I'm still working on my top ten (I do have a top five that's etched in stone) but I won't unveil mine until next month, so you'll all just have to wait. :smiley_simmons:


----------



## Trollheart (Nov 6, 2019)

Sustrai said:


> George Gershwin, 1934 composed for Porgy and Bess


Oh I know that. It's just that it's been covered so many times, I really don't care who's singing it. I love this song.


mrmustard615 said:


> Hey, where's the metal and prog? :lol:
> 
> There are several versions of Summertime that I like including Billie Holiday and Big Brother and the Holding Company (Janis Joplin). My favorite version has to be from the Zombies though.
> 
> I'm still working on my top ten (I do have a top five that's etched in stone) but I won't unveil mine until next month, so you'll all just have to wait. :smiley_simmons:


I know: you would have thought it'd be crammed with Maiden, Genesis and Marillion, wouldn't you?

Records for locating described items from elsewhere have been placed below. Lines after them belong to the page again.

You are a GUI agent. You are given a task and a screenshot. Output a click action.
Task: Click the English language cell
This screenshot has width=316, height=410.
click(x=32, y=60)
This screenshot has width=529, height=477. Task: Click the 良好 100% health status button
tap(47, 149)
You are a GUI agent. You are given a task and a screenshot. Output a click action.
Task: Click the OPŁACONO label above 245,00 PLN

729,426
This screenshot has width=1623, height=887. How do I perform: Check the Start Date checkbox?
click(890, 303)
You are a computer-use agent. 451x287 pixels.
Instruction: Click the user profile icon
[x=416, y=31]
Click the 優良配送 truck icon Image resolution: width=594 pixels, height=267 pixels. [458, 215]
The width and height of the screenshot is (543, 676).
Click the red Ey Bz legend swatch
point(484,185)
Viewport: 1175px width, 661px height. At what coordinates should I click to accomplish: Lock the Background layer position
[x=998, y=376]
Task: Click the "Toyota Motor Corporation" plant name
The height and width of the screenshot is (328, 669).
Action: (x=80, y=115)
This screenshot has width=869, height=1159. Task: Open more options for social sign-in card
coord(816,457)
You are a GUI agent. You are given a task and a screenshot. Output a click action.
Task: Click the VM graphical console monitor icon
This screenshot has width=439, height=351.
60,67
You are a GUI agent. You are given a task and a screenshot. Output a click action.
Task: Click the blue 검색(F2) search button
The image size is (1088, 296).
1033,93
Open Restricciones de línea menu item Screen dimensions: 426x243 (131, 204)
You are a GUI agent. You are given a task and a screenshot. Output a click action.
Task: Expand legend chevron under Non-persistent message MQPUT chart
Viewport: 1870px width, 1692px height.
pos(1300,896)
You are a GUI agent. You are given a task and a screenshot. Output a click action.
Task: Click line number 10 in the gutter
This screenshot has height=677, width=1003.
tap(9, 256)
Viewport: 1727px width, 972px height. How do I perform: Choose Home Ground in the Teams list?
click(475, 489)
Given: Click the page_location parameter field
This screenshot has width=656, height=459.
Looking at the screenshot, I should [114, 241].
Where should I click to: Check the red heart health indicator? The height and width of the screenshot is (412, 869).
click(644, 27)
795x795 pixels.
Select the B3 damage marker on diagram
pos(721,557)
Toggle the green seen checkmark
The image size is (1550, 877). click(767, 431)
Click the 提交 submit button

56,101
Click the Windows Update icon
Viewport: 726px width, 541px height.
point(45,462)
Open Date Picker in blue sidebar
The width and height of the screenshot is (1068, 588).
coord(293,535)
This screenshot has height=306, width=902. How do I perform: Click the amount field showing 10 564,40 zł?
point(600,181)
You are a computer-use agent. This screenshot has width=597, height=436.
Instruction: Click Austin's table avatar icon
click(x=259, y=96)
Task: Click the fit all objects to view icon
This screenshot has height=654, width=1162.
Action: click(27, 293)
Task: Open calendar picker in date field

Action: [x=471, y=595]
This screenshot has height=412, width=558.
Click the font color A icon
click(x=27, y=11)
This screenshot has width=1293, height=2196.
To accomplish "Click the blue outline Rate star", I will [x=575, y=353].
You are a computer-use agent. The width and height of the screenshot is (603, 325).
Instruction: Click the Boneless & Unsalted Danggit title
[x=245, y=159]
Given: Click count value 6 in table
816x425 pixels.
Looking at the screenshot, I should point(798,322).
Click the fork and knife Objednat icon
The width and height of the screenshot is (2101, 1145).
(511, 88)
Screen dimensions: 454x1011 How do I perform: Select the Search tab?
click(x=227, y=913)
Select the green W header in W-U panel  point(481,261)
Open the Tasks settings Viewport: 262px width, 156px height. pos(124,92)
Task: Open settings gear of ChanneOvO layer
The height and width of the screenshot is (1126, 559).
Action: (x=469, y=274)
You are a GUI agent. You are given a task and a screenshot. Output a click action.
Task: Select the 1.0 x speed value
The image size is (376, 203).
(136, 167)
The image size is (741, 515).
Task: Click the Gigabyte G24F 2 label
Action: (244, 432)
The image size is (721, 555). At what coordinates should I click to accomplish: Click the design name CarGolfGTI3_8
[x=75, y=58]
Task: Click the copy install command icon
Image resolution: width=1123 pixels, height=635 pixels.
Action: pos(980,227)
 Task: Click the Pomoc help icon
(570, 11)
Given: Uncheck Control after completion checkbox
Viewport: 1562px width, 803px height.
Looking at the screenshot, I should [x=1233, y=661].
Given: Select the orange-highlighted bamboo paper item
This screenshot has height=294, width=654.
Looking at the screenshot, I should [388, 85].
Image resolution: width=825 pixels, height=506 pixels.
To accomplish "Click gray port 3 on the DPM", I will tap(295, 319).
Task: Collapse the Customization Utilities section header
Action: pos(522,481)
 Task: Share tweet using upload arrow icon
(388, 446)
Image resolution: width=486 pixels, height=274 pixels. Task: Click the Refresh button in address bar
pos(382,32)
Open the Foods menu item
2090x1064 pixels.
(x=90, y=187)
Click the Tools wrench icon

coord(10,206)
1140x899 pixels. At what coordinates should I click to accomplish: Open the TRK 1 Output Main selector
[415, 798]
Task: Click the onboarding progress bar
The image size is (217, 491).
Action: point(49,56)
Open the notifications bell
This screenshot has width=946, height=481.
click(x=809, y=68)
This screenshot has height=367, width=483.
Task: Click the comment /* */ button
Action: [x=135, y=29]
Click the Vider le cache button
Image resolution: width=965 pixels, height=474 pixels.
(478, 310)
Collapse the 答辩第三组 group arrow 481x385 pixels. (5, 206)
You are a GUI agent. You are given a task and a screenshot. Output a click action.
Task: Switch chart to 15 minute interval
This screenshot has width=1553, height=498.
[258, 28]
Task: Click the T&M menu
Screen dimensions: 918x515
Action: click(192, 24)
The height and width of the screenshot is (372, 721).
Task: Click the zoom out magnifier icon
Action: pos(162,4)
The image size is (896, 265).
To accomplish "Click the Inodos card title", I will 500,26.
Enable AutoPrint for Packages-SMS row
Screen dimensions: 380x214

But while I love all those bands, I can't honestly say any of their songs (no, not even "Hallowed Be Thy Name"!) would get into my top ten. And they didn't. I'm a little eclectic in my music tastes as you can see, and cutting it down to ten favourites: well, as Professor Frink once said, it's hard...


----------



## BornForBurning (Nov 7, 2019)

It was hard, haha. Had to cut Spawn of Possession and Twisted Sister so no tech death or hair metal I'm afraid. 

1. Judas Priest - Painkiller
_"Faster than a laser bullet, louder than an atom bomb!" 
_
2. Entombed - Left Hand Path
 _"May evil drown in its source..." 
_
3. Bathory - A Fine Day to Die 
_"The elder among the men looked deep into the fire and spoke loud with pride. Tomorrow is a fine day to die!" 
_
4. Deicide - Dead by Dawn
_"Dead by dawn!" 

_ _"__Dead by dawn!" 

_ _"Dead by dawn!" 
_
5. Rainbow - Stargazer
_"See how he glides, why he's lighter than air..." 
_
6. Dissection - Where Dead Angels Lie
_"The dress is white with crystals of ice, and frozen roses so red. Roses of blood from an innocent soul, on the plain lies an angel dead." 
_
7. Gorgoroth - Bergtrollets hevn 
    *incoherent Norwegian screaming* 

8. King Diamond - The Invisible Guests 
_"__Cups were rising, oh in thin air! And then emptied on the floor..." 
_
9. Motorhead - Bad Woman 
_"Shoot me down baby, look at you move! I know you ain't gotta thing to lose..." 
_
And finally: 
10. Zyklon B - Warfare 
_"Show no mercy!
     SHOW
     NO
     MERCY!" _


----------



## BadHouses (Nov 8, 2019)

1. Mr. Bad Example ~ Warren Zevon
The grand story of an incorrigible ne'er-do-well.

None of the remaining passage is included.